Definition Of Delirium
Delirium is sudden severe confusion and rapid changes in brain function that occur with physical or mental illness.
Symptoms Of Delirium
Delirium involves a quick change between mental states (for example, from lethargy to agitation and back to lethargy).
• Changes in alertness (usually more alert in the morning, less alert at night)
• Changes in feeling (sensation) and perception
• Changes in level of consciousness or awareness
• Changes in movement (for example, may be inactive or slow moving)
• Changes in sleep patterns, drowsiness
• Confusion (disorientation) about time or place
• Decrease in short-term memory and recall
o Unable to remember events since delirium began (anterograde amnesia)
o Unable to remember past events (retrograde amnesia)
• Disrupted or wandering attention
o Inability to think or behave with purpose
o Problems concentrating
• Disorganized thinking
o Speech that doesn\’t make sense (incoherent)
o Inability to stop speech patterns or behaviors
• Emotional or personality changes
• Movements triggered by changes in the nervous system (psychomotor restlessness)
Prevention Of Delirium
Treating the conditions that cause delirium can reduce its risk.
Complications Of Delirium
• Loss of ability to function or care for self
• Loss of ability to interact
• Progression to stupor or coma
• Side effects of medications used to treat the disorder
Expectations (prognosis) Of Delirium
Acute conditions that cause delirium may occur with chronic disorders that cause dementia. Acute brain syndromes may be reversible by treating the cause.
Delirium often lasts only about 1 week, although it may take several weeks for mental function to return to normal levels. Full recovery is common.
Causes, Incidence, And Risk Factors Of Delirium
Delirium is most often caused by physical or mental illness and is usually temporary and reversible. Many disorders cause delirium, including conditions that deprive the brain of oxygen or other substances.
• Drug abuse
• Infections such as urinary tract infections or pneumonia (in people who already have brain damage from stroke or dementia)
• Fluid/electrolyte or acid/base disturbances
Patients with more severe brain injuries are more likely to get delirium from another illness.
Signs And Tests Of Delirium
The following tests may have abnormal results:
• An exam of the nervous system (neurologic examination)
• Psychologic studies
• Tests of feeling (sensation), thinking (cognitive function), and motor function
The following tests may also be done:
• Ammonia levels
• B12 level
• Blood chemistry (chem-20)
• Blood gas analysis
• Chest x-ray
• Cerebrospinal fluid (CSF analysis
• Drug, alcohol levels (toxicology screen)

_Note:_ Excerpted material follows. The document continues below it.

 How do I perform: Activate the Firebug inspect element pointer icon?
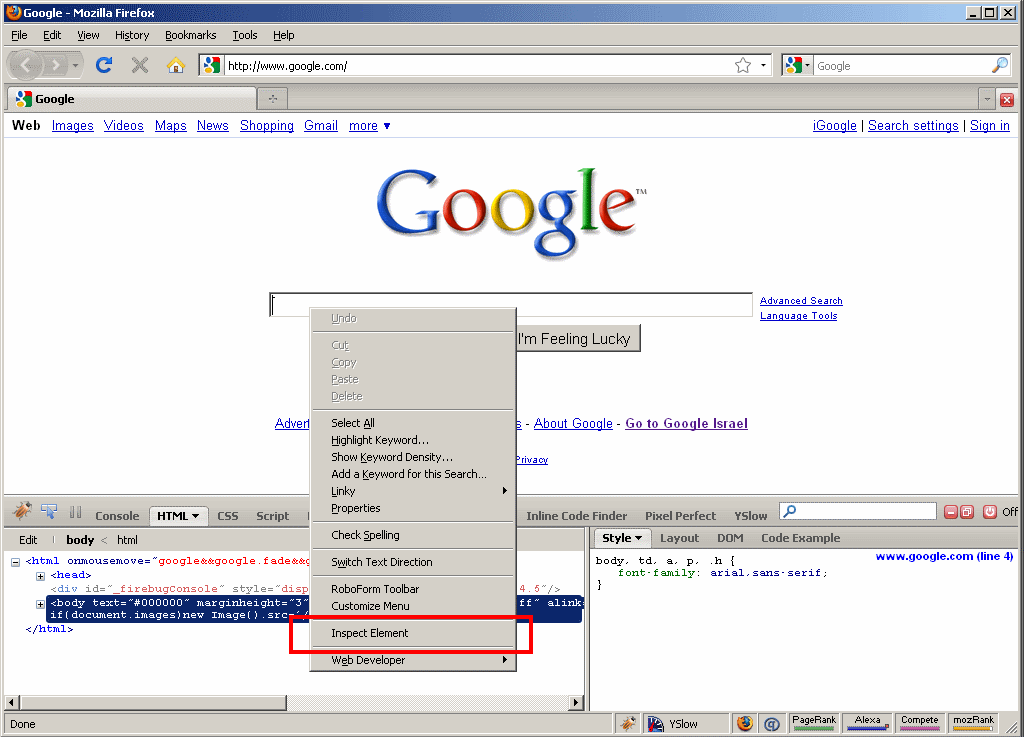coord(49,512)
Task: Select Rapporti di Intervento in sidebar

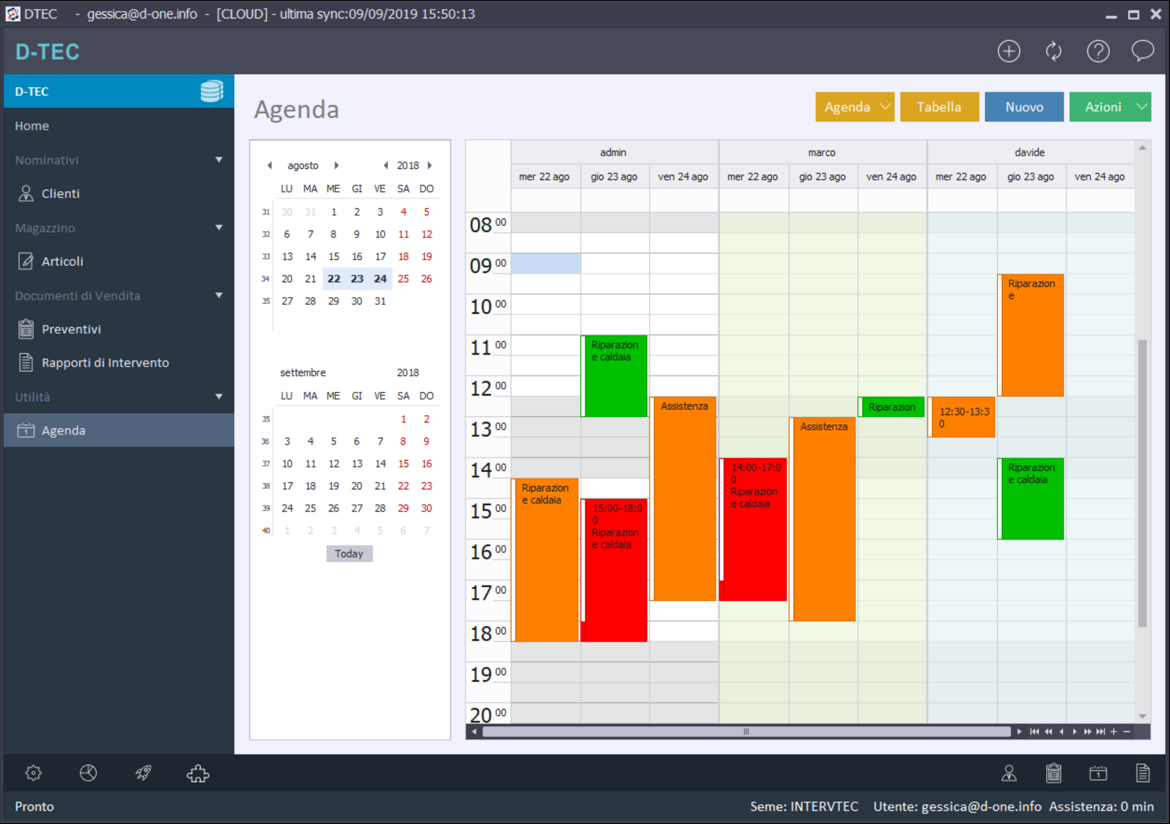Action: [105, 363]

• Electroenceophalograph (EEG)
• Glucose test
• Head CT scan
• Head MRI scan
• Liver function tests
• Mental status test
• Serum calcium
• Serum electrolytes
• Serum magnesium
• Thyroid function tests
• Thyroid stimulating hormone level
Treatment Of Delirium
The goal of treatment is to control or reverse the cause of the symptoms. Treatment depends on the condition causing delirium. Diagnosis and care should take place in a pleasant, comfortable, non-threatening, physically safe environment. The person may need to stay in the hospital for a short time.
Stopping or changing medications that worsen confusion, or that are not necessary, may improve mental function. Medications that may worsen confusion include:
• Alcohol and illegal drugs
• Central nervous system depressants
Disorders that contribute to confusion should be treated.
These may include:
• Heart failure
• Decreased oxygen (hypoxia)
• High carbon dioxide levels (hypercapnia)
• Thyroid disorders
• Nutritional disorders
• Kidney failure
• Liver failure
• Psychiatric conditions (such as depression)

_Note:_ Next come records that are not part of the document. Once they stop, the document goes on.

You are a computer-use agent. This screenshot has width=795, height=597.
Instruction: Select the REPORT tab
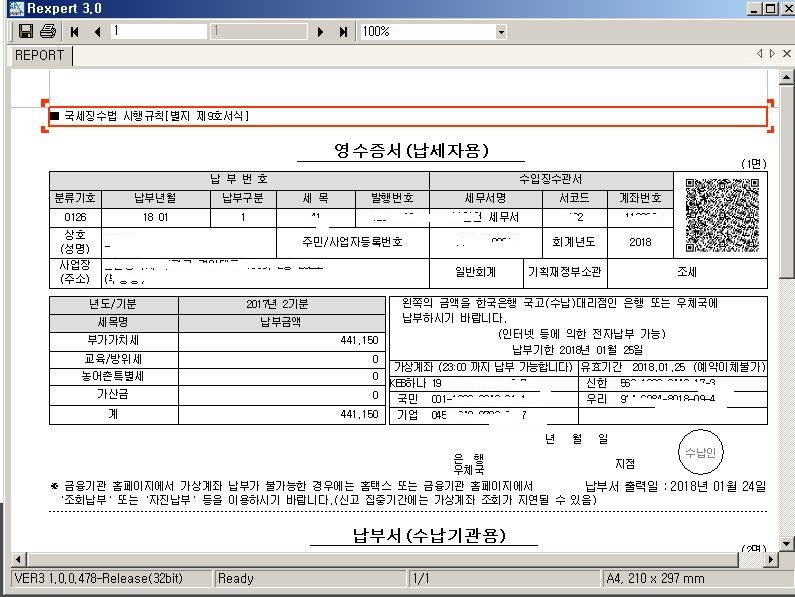click(x=39, y=56)
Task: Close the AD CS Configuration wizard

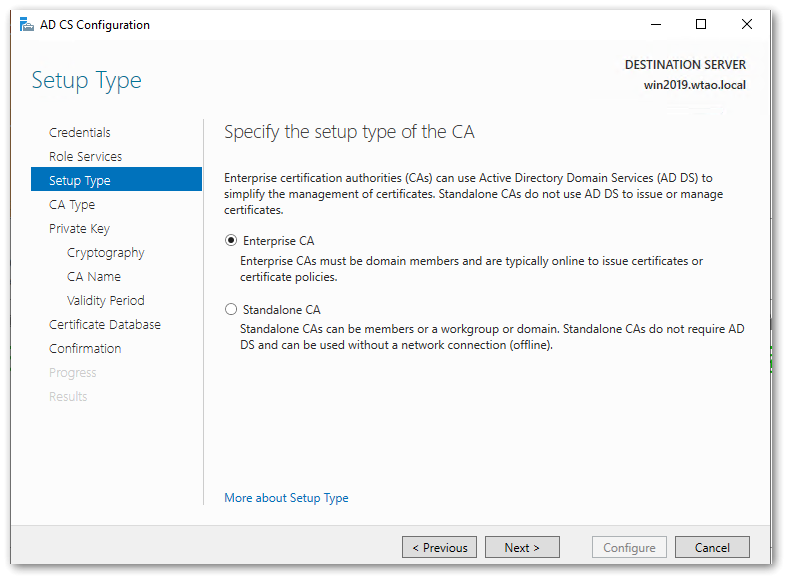Action: click(x=747, y=25)

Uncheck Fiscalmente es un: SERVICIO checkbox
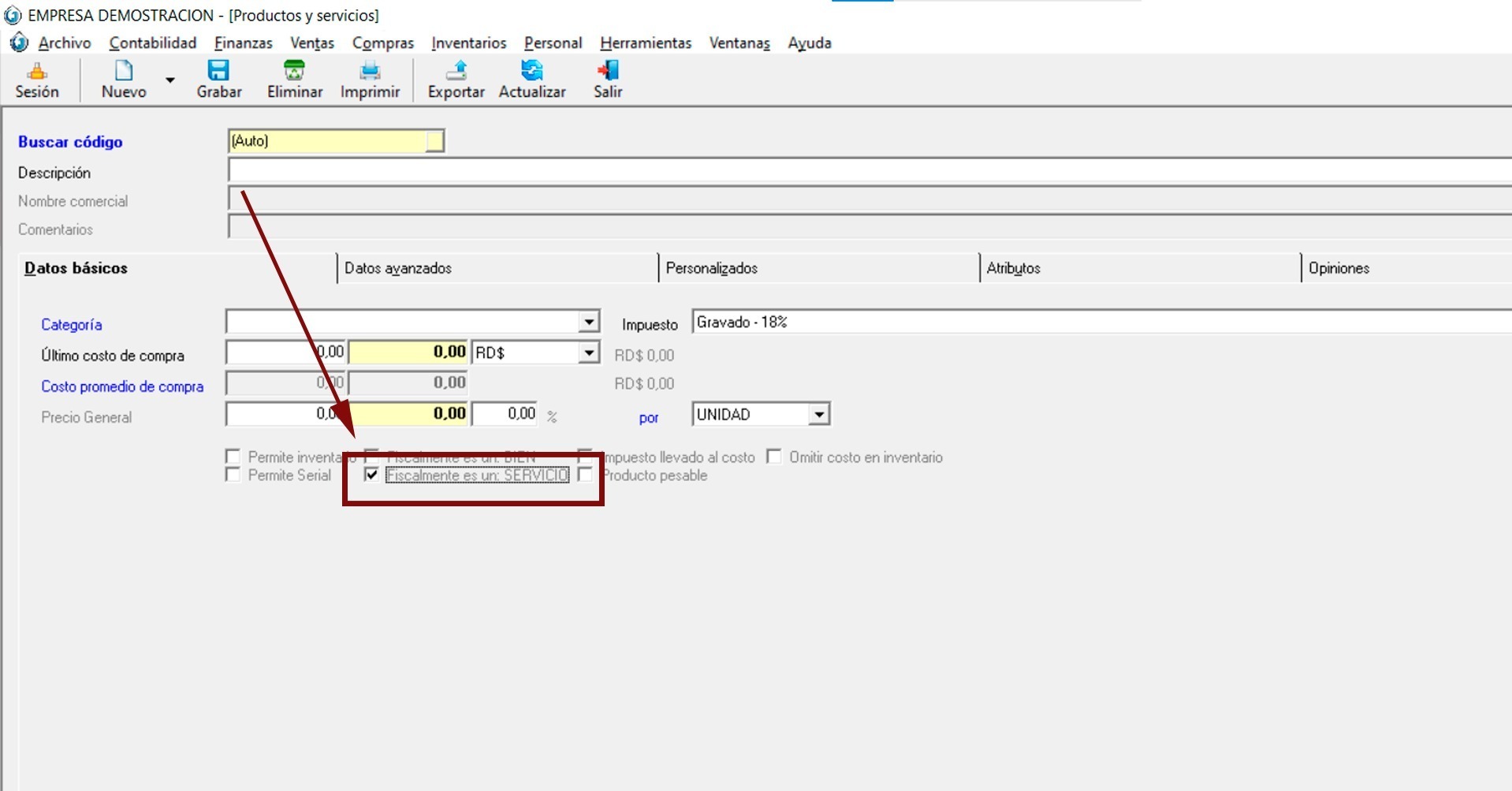click(371, 475)
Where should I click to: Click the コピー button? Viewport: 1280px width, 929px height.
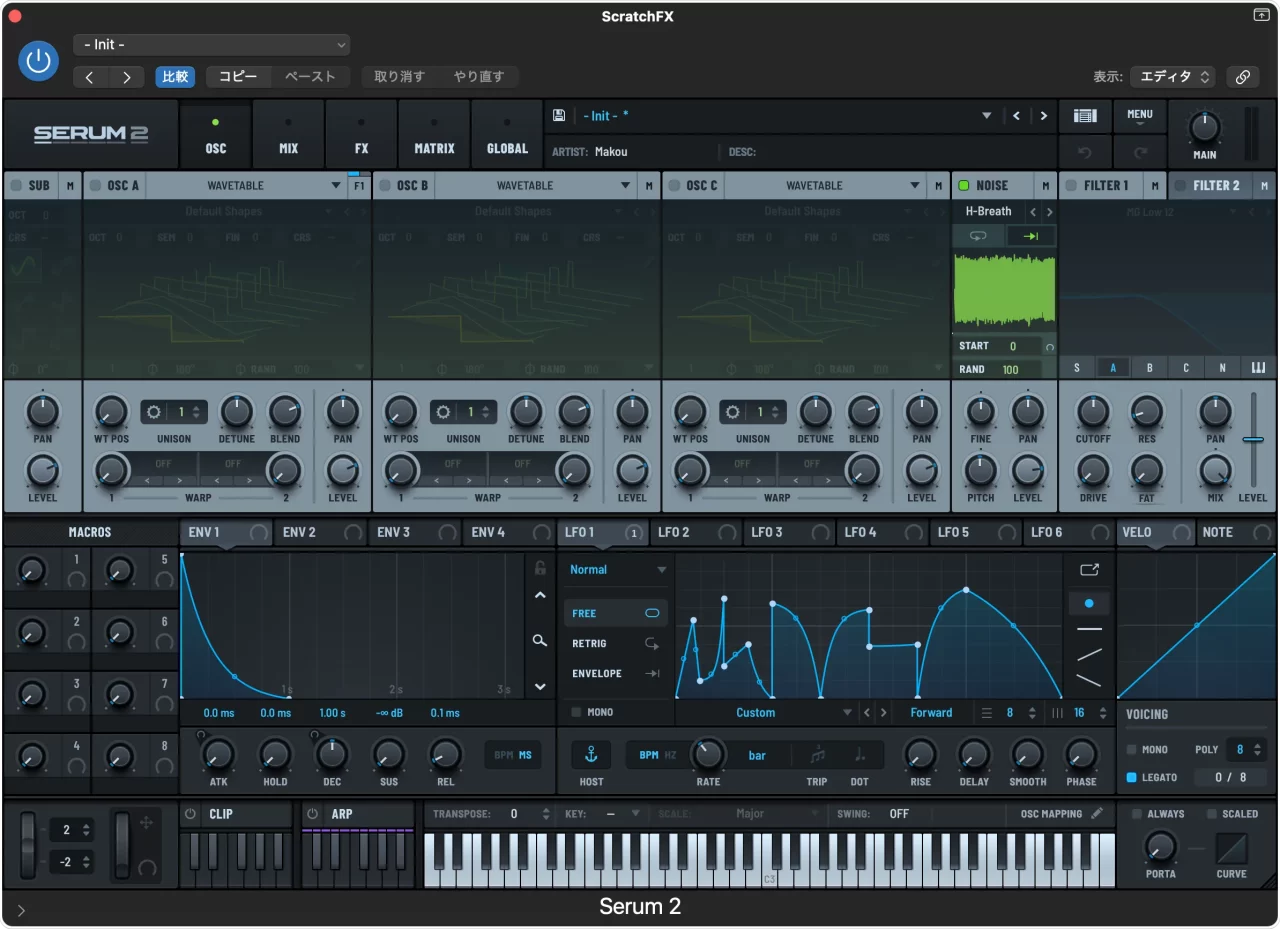pyautogui.click(x=238, y=77)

Treating medical and mental disorders often greatly improves mental function.
Medications may be needed to control aggressive or agitated behaviors. These are usually started at very low doses and adjusted as needed.

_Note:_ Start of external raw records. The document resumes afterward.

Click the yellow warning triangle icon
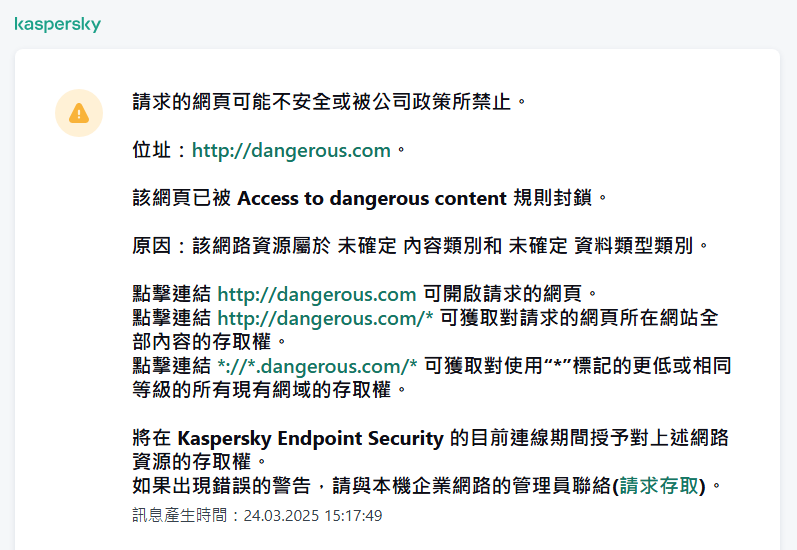The height and width of the screenshot is (550, 797). point(78,113)
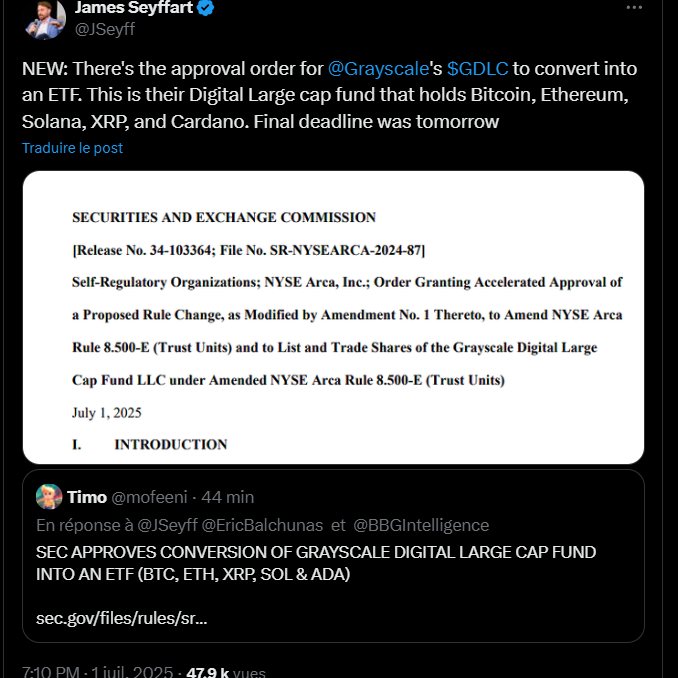This screenshot has width=678, height=678.
Task: Click the '44 min' quoted post timestamp
Action: click(230, 497)
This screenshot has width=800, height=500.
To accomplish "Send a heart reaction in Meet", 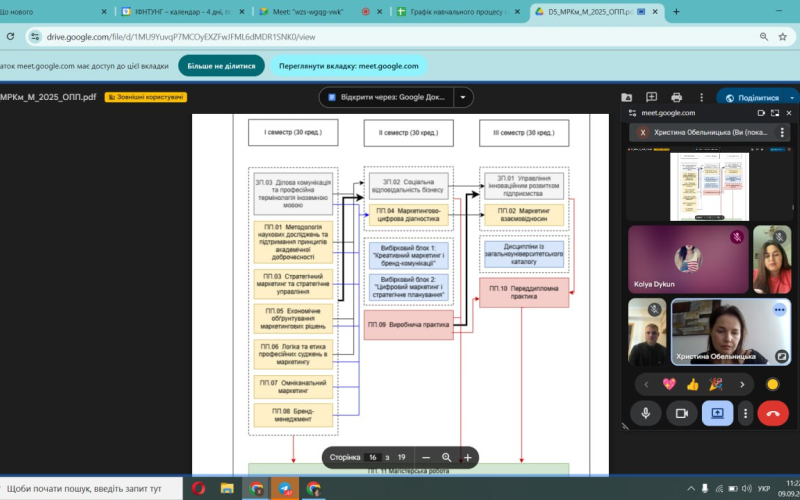I will tap(668, 384).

• Dopamine blockers (haloperidol, olanzapine, risperidone, clozapine)
• Mood stabilizers (fluoxetine, imipramine, citalopram)
• Sedating medications (clonazepam or diazepam)
• Serotonin-affecting drugs (trazodone, buspirone)
Some people with delirium may benefit from hearing aids, glasses, or cataract surgery.
Other treatments that may be helpful:
• Behavior modification to control unacceptable or dangerous behaviors
• Reality orientation to reduce disorientation
Calling Your Health Care Provider For Delirium
Call your health care provider if there is a rapid change in mental status.